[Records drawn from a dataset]
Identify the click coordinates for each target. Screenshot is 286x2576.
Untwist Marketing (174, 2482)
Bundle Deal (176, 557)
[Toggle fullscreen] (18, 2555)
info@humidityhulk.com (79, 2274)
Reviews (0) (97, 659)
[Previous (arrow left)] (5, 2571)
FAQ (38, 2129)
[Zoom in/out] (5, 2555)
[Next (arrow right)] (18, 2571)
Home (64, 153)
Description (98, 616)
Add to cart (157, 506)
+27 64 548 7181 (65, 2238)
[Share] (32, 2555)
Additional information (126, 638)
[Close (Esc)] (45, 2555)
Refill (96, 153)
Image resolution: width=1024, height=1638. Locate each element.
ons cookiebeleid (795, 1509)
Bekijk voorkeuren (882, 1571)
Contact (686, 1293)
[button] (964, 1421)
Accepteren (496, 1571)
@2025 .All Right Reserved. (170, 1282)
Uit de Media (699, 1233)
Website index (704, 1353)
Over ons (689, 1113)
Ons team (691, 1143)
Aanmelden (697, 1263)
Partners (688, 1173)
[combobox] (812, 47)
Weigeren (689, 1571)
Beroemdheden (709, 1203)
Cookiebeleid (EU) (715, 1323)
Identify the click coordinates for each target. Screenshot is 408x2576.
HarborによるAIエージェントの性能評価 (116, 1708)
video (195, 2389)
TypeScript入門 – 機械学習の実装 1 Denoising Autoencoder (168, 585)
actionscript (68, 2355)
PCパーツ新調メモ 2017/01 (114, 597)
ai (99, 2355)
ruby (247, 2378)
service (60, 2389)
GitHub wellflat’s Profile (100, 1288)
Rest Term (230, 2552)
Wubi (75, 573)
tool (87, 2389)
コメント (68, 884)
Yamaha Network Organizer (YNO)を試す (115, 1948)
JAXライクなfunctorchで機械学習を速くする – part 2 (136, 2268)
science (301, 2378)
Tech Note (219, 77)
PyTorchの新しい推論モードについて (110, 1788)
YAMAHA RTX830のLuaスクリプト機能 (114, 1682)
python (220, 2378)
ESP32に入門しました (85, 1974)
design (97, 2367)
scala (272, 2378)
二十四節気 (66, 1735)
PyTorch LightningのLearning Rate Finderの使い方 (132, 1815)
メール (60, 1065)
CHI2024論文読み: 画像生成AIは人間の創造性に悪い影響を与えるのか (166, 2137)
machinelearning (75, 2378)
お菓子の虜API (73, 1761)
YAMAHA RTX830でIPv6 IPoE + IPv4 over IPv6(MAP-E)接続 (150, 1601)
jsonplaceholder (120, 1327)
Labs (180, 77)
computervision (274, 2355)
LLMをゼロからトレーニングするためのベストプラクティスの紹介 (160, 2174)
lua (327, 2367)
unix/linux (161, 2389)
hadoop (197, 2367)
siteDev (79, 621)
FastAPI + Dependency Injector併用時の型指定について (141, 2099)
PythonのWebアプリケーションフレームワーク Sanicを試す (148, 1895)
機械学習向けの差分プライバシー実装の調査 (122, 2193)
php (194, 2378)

## The task
Exactly as written, transcribe every line shown above.

## Exercise result
Identify the click coordinates for each target. Screenshot is 286x2576.
Untwist Marketing (174, 2482)
Bundle Deal (176, 557)
[Toggle fullscreen] (18, 2555)
info@humidityhulk.com (79, 2274)
Reviews (0) (97, 659)
[Previous (arrow left)] (5, 2571)
FAQ (38, 2129)
[Zoom in/out] (5, 2555)
[Next (arrow right)] (18, 2571)
Home (64, 153)
Description (98, 616)
Add to cart (157, 506)
+27 64 548 7181 (65, 2238)
[Share] (32, 2555)
Additional information (126, 638)
[Close (Esc)] (45, 2555)
Refill (96, 153)
Image resolution: width=1024, height=1638. Locate each element.
ons cookiebeleid (795, 1509)
Bekijk voorkeuren (882, 1571)
Contact (686, 1293)
[button] (964, 1421)
Accepteren (496, 1571)
@2025 .All Right Reserved. (170, 1282)
Uit de Media (699, 1233)
Website index (704, 1353)
Over ons (689, 1113)
Ons team (691, 1143)
Aanmelden (697, 1263)
Partners (688, 1173)
[combobox] (812, 47)
Weigeren (689, 1571)
Beroemdheden (709, 1203)
Cookiebeleid (EU) (715, 1323)
Identify the click coordinates for each target. Screenshot is 408x2576.
HarborによるAIエージェントの性能評価 (116, 1708)
video (195, 2389)
TypeScript入門 – 機械学習の実装 1 Denoising Autoencoder (168, 585)
actionscript (68, 2355)
PCパーツ新調メモ 2017/01 (114, 597)
ai (99, 2355)
ruby (247, 2378)
service (60, 2389)
GitHub wellflat’s Profile (100, 1288)
Rest Term (230, 2552)
Wubi (75, 573)
tool (87, 2389)
コメント (68, 884)
Yamaha Network Organizer (YNO)を試す (115, 1948)
JAXライクなfunctorchで機械学習を速くする – part 2 (136, 2268)
science (301, 2378)
Tech Note (219, 77)
PyTorchの新しい推論モードについて (110, 1788)
YAMAHA RTX830のLuaスクリプト機能 (114, 1682)
python (220, 2378)
ESP32に入門しました (85, 1974)
design (97, 2367)
scala (272, 2378)
二十四節気 (66, 1735)
PyTorch LightningのLearning Rate Finderの使い方 (132, 1815)
メール (60, 1065)
CHI2024論文読み: 画像生成AIは人間の創造性に悪い影響を与えるのか (166, 2137)
machinelearning (75, 2378)
お菓子の虜API (73, 1761)
YAMAHA RTX830でIPv6 IPoE + IPv4 over IPv6(MAP-E)接続 (150, 1601)
jsonplaceholder (120, 1327)
Labs (180, 77)
computervision (274, 2355)
LLMをゼロからトレーニングするためのベストプラクティスの紹介 (160, 2174)
lua (327, 2367)
unix/linux (161, 2389)
hadoop (197, 2367)
siteDev (79, 621)
FastAPI + Dependency Injector併用時の型指定について (141, 2099)
PythonのWebアプリケーションフレームワーク Sanicを試す (148, 1895)
機械学習向けの差分プライバシー実装の調査 (122, 2193)
php (194, 2378)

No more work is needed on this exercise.